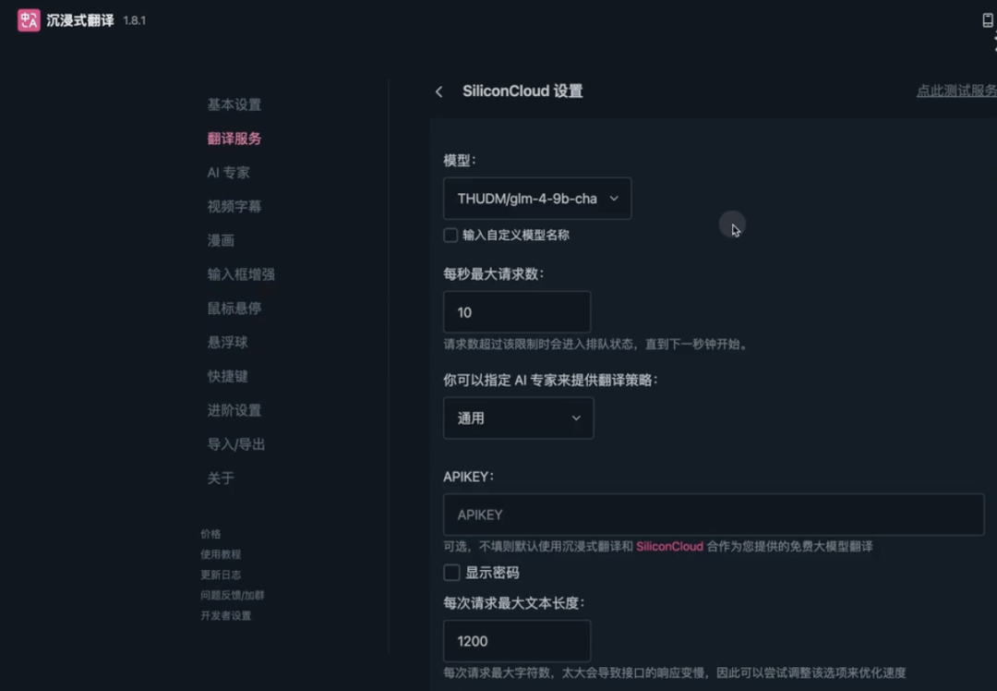Screen dimensions: 997x691
Task: Check the 显示密码 option
Action: (451, 573)
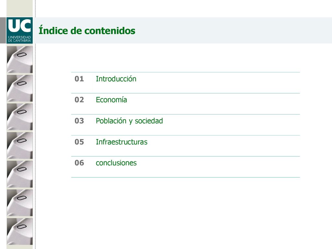
Task: Go to Población y sociedad section
Action: (129, 121)
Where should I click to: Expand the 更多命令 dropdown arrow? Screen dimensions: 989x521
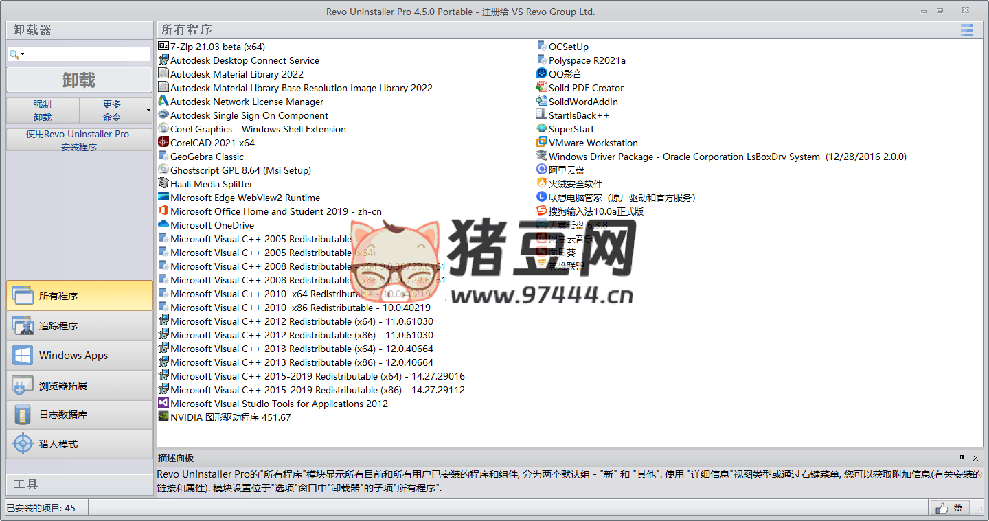(147, 110)
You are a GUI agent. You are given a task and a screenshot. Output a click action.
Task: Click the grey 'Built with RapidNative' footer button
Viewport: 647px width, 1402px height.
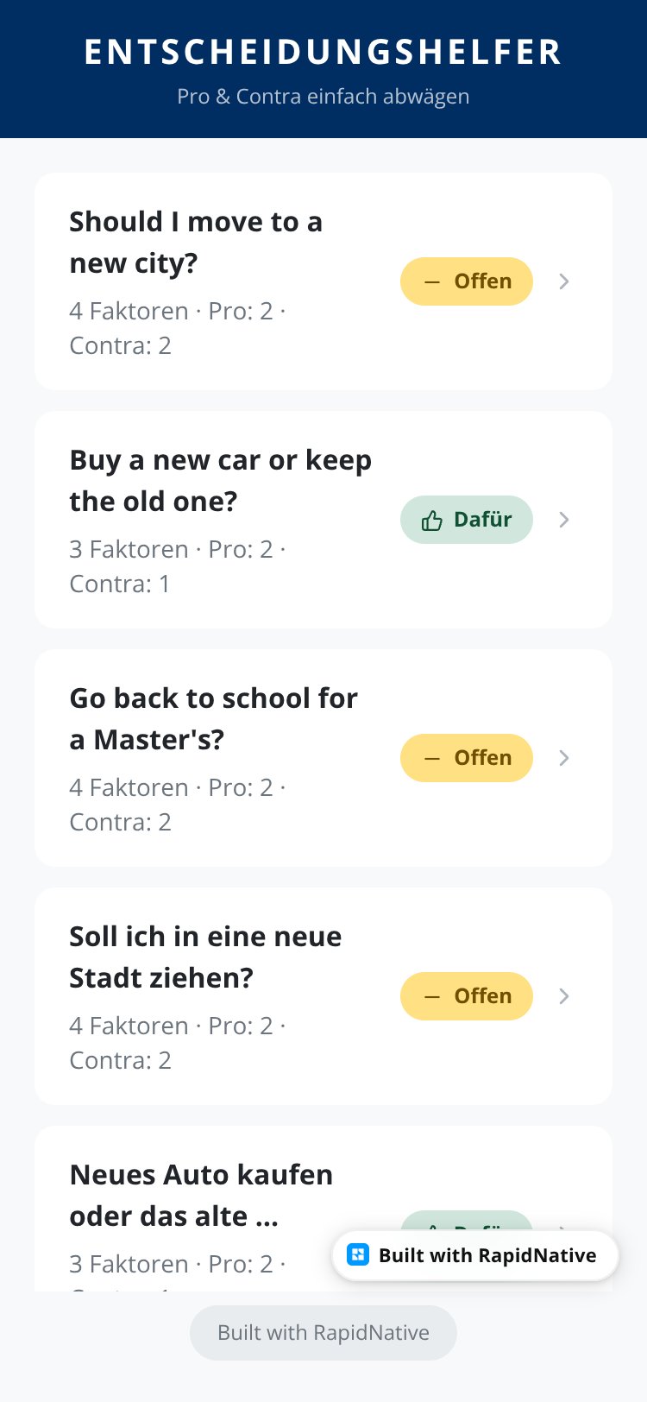[x=324, y=1333]
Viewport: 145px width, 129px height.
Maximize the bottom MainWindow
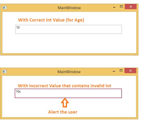121,71
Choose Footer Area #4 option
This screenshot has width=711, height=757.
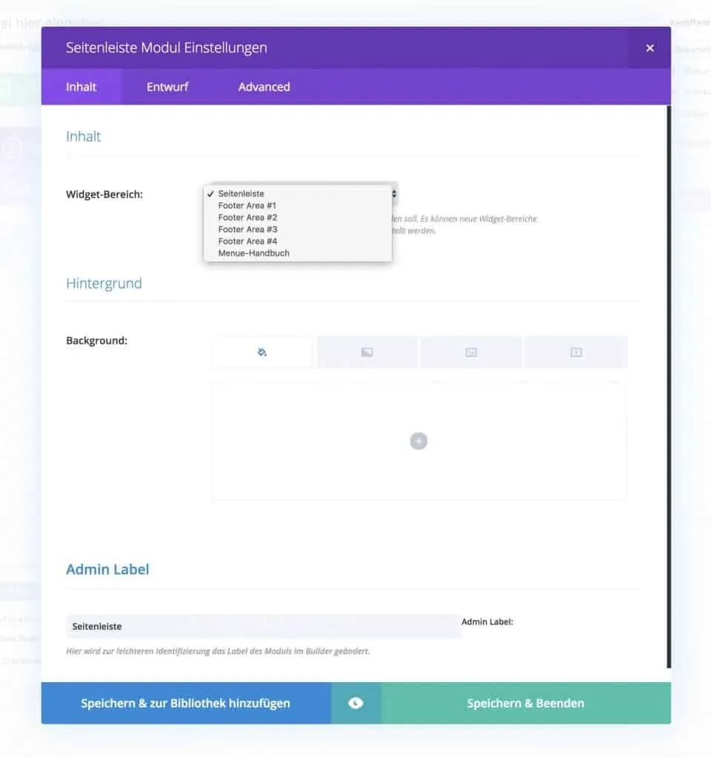[x=247, y=241]

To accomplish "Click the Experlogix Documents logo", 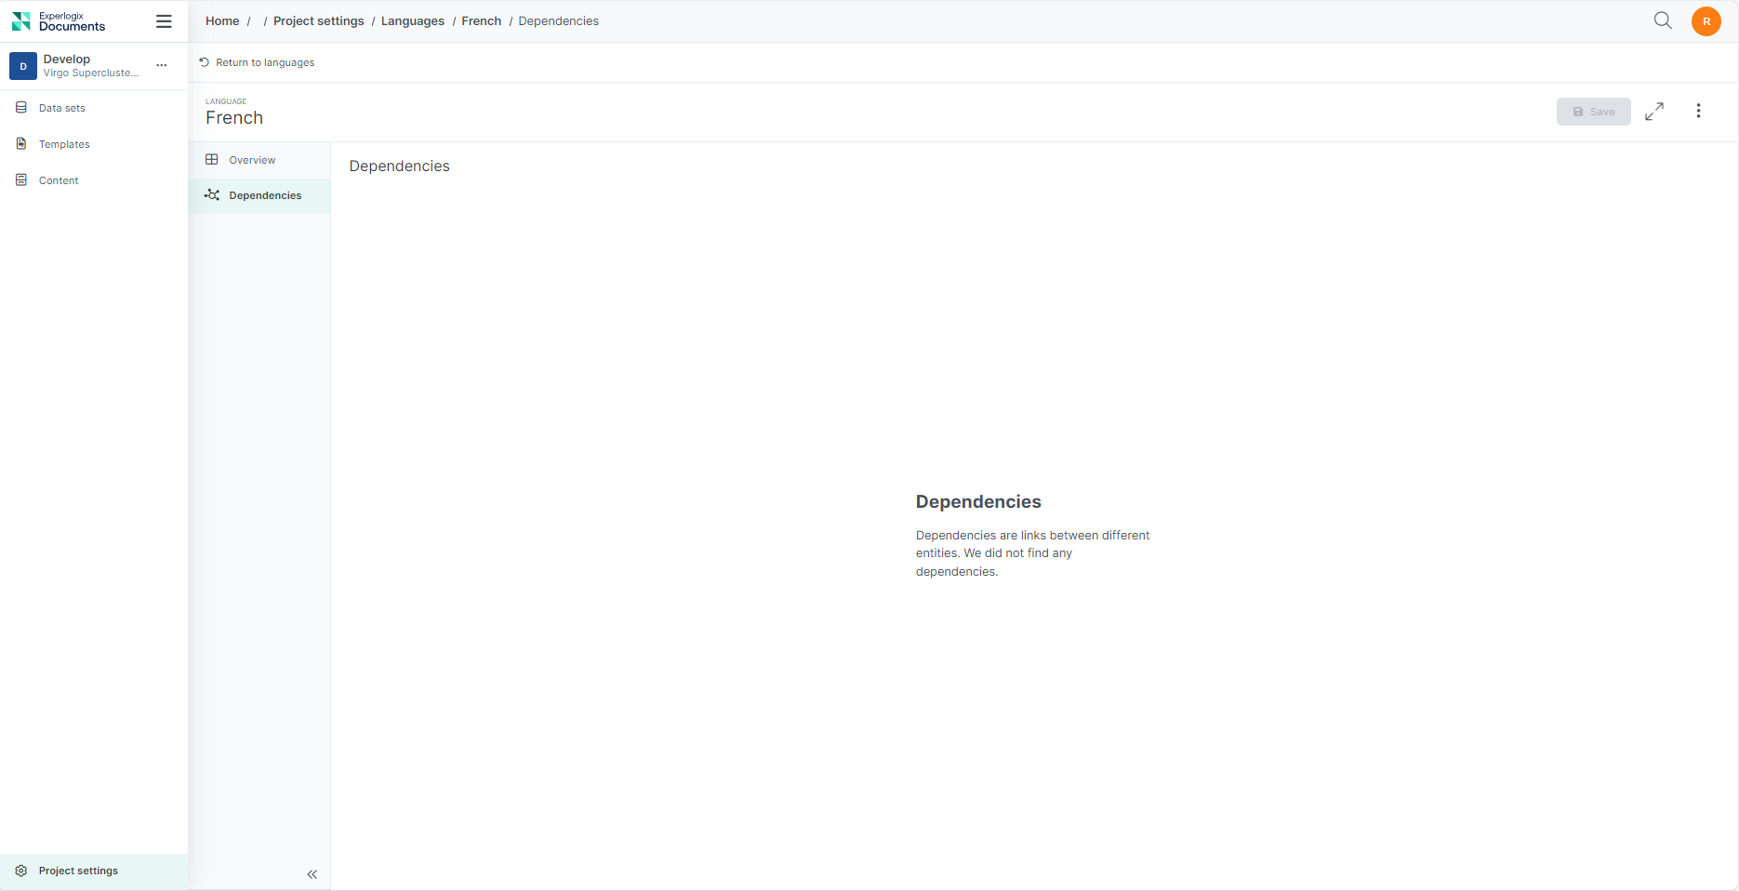I will point(59,21).
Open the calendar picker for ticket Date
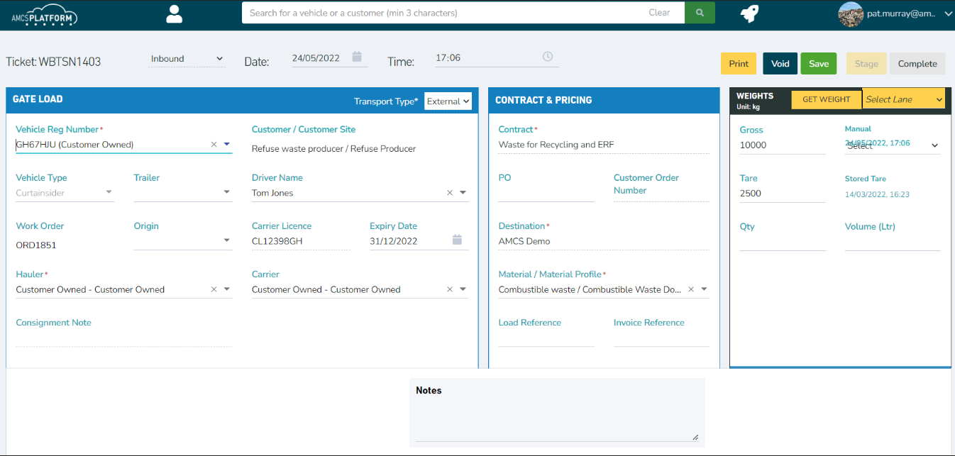Image resolution: width=955 pixels, height=456 pixels. coord(355,57)
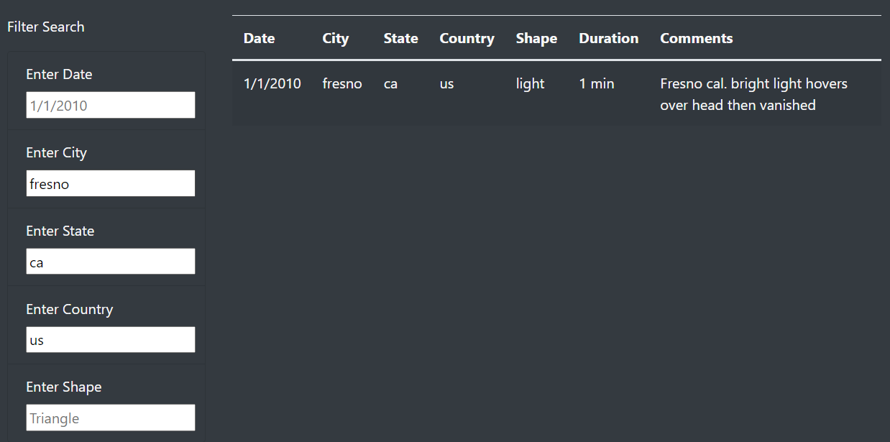Click the Enter Country input field
The image size is (890, 442).
tap(110, 339)
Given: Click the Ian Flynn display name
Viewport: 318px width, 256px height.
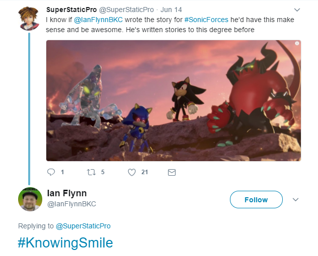Looking at the screenshot, I should (x=67, y=193).
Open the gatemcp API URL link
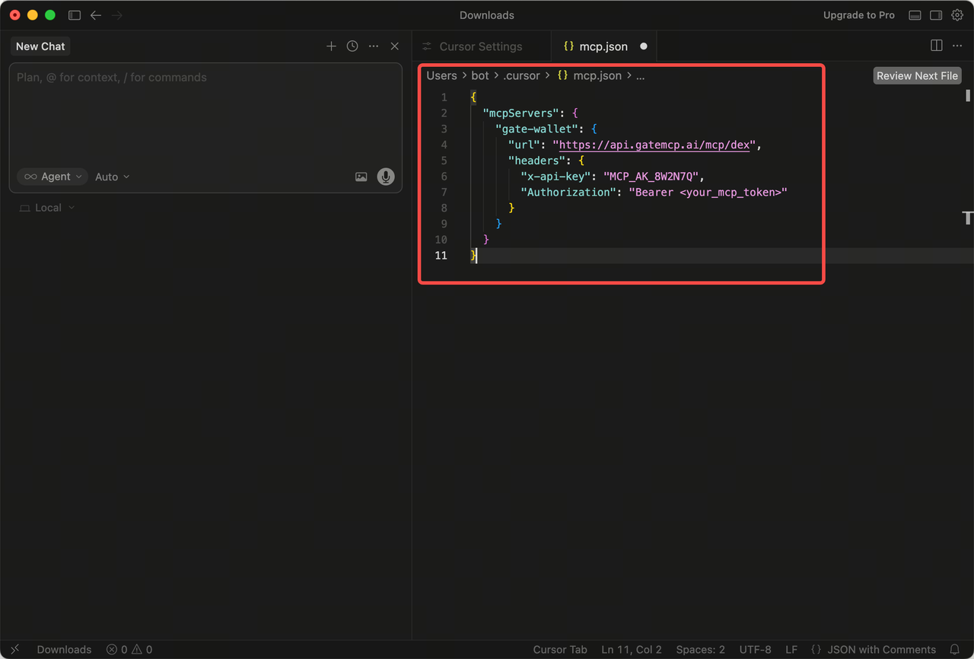Image resolution: width=974 pixels, height=659 pixels. point(654,145)
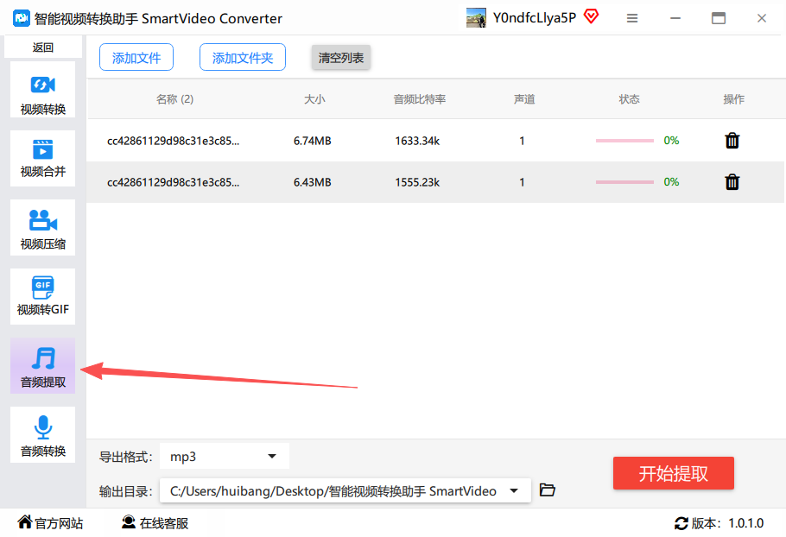This screenshot has height=537, width=786.
Task: Delete the first file with trash icon
Action: click(732, 141)
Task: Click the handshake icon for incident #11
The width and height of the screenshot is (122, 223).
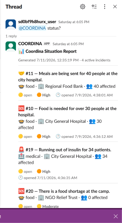Action: point(21,74)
_ _ _ _ _
__PROBLEM TO SOLVE__
Everything from the line holding "Task: Click the handshake" to the close of the records should be written out exactly, both ends included, with pictures omitted.

__ANSWER FOR THE TASK__
Task: Click the handshake icon for incident #11
The width and height of the screenshot is (122, 223).
Action: point(21,74)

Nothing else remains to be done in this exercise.